(AS1) Hemorrhagic Safety of Magnetic Resonance-guided Focused Ultrasound Thalamotomy for Essential Tremor Without Interruption of Antiplatelet or Anticoagulant Therapy
MD/PhD Candidate University of Utah Salt Lake City, Utah, United States
Disclosure(s):
Rose Caston, BE, BA: No financial relationships to disclose
Introduction: Magnetic resonance-guided focused ultrasound (MRgFUS) thalamotomy is an incisionless ablative technique used to treat medically refractory essential tremor (ET). Although the MRgFUS thalamotomy literature has not reported intracerebral hemorrhage, clinicians commonly discontinue active antiplatelet and anticoagulant (AP/AC) medications before the procedure and resume them after. However, bleeding risk is likely minimal given the mechanism of action of MRgFUS is focal thermoablation. We aimed to retrospectively evaluate hemorrhagic complications in patients that did not cease AP/AC therapies prior to MRgFUS thalamotomy.
Methods: This was a single-center case series of all patients with ET undergoing MRgFUS from 02/2019-05/2022 (n = 73). Demographic variables and medications taken at the time of surgery were obtained through chart review. The primary outcome was the type and frequency of complications noted on the operative report or postoperative imaging. Patients were grouped into two categories depending on whether they were actively taking AP/AC therapies or not. A two-sided z-test was used to evaluate whether complications occurred disproportionately between the groups.
Results: The mean age of patients was 74.4 years, and 23.3% were female. Thirty patients took ≥1 AP/AC medications before, during, and after the procedure without interruption. No hemorrhagic complications occurred in the group actively taking AP/AC therapies. There was no increased risk in the patients taking AP/AC medication (p < 0.00001).

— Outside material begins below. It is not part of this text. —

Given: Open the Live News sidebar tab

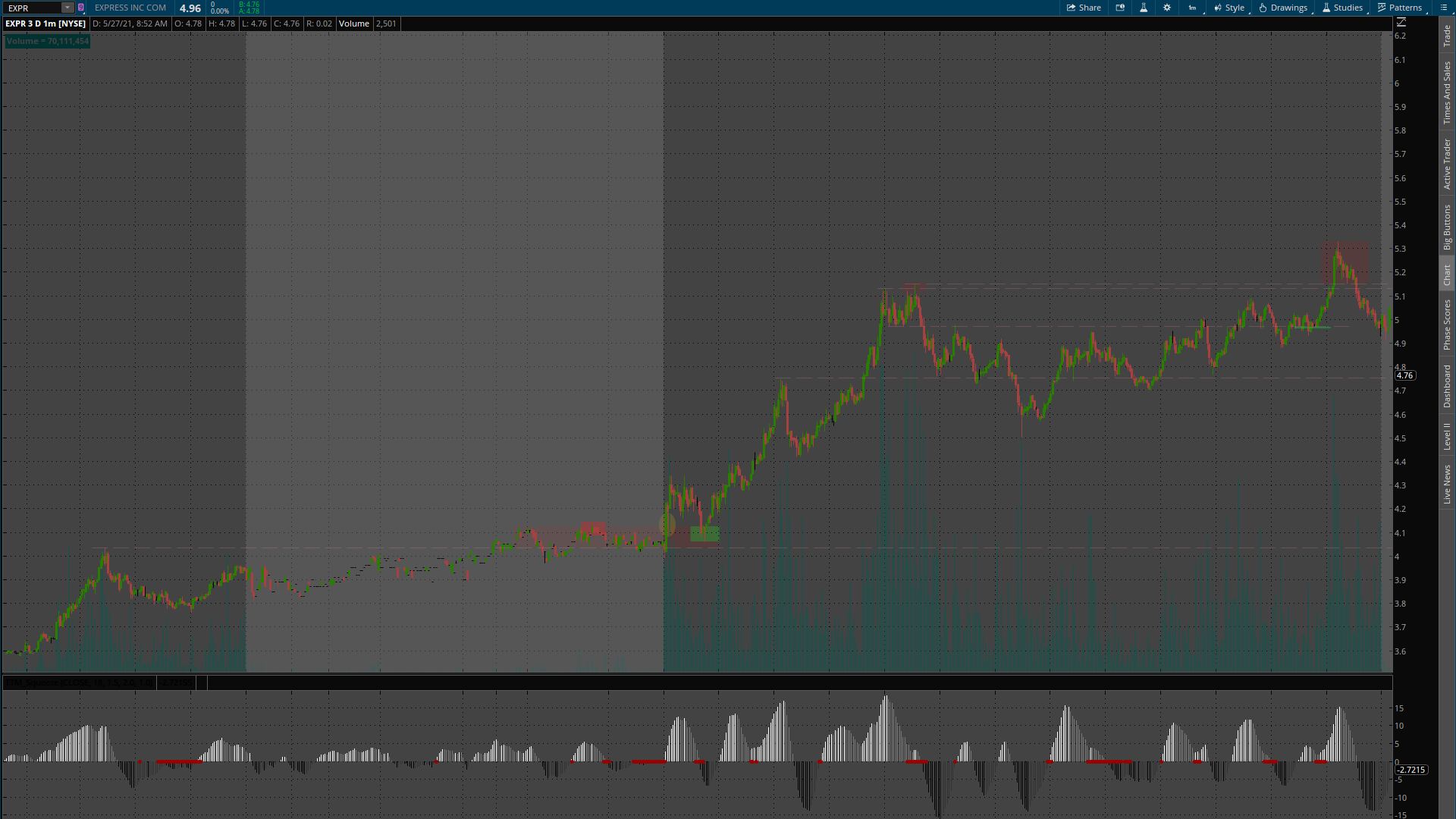Looking at the screenshot, I should tap(1447, 485).
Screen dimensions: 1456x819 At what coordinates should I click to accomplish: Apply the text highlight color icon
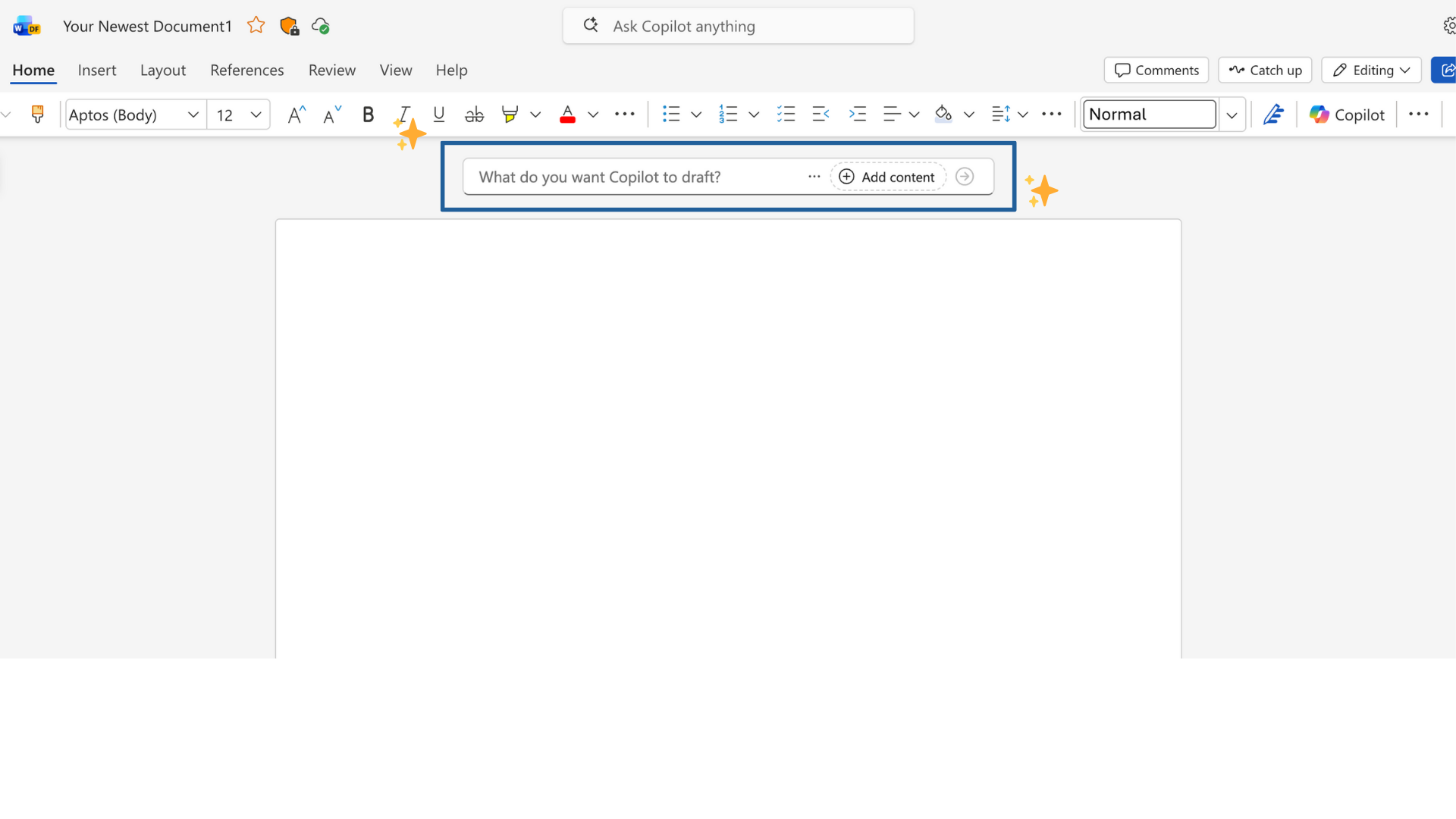510,115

Conclusion : The proportion of intra- or postoperative complications from MRgFUS was not any different in patients actively taking AP/AC therapies relative to those who were not. Our findings suggest that MRgFUS thalamotomy does not necessitate interruption of AP/AC therapies. However, given the limited number of patients actively taking these medications in our cohort (n = 30), further testing in large, prospective studies should be conducted to establish safety. We also plan to include additional outcome metrics and more patients in our future analysis.